The first is the silhouette sign, which can localise abnormalities on a pa-film without need for a lateral view. The loss of clarity of a structure, such as the hemidiaphragm or heart border, suggests that there is adjacent soft tissue shadowing, such as consolidated lung, even when the abnormality itself is not clearly visualised. The reason is, that borders, outlines and edges seen on plain radiographs depend on the presence of two adjacent areas of different density, Roughly speaking, only four different densities are detectable on plain films; air, fat, soft tissue and calcium (five if you include contrast such as barium). If two soft tissue densities lie adjacent, then they will not be visible separately (eg the left and right ventricles). If, however, they are separated by air, the boundaries of both will be seen.

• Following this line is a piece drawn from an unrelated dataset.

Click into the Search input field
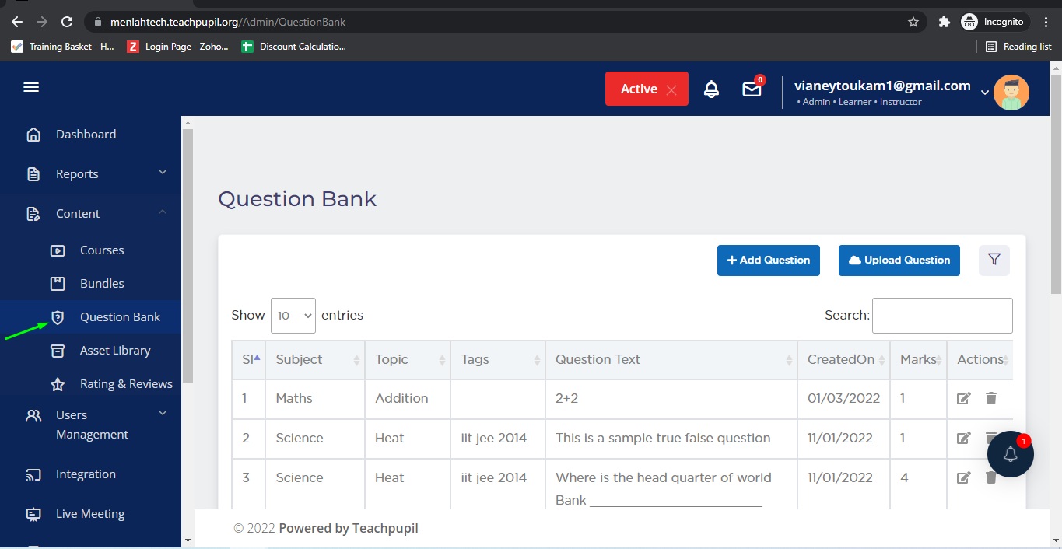Viewport: 1062px width, 549px height. (941, 316)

The second important x-ray finding is the lung collapse. A collapse usually occurs due to proximal occlusion of a bronchus, causing subsequently a loss of aeration. The remaining air is gradually absorbed, and the lung loses volume. Proximal stenosing bronchogenic carcinoma, mucous plugging, fluid retention in major airways, inhaled foreign body or malposition of an endotracheal tube are the most common reasons for a lung collapse. Tracheal displacement or mediastinal shift towards the side of the collapse is often seen. Further findings are elevation of the hemidiaphragm, reduced vessel count on the side of the collapse or herniation of the opposite lung across the midline.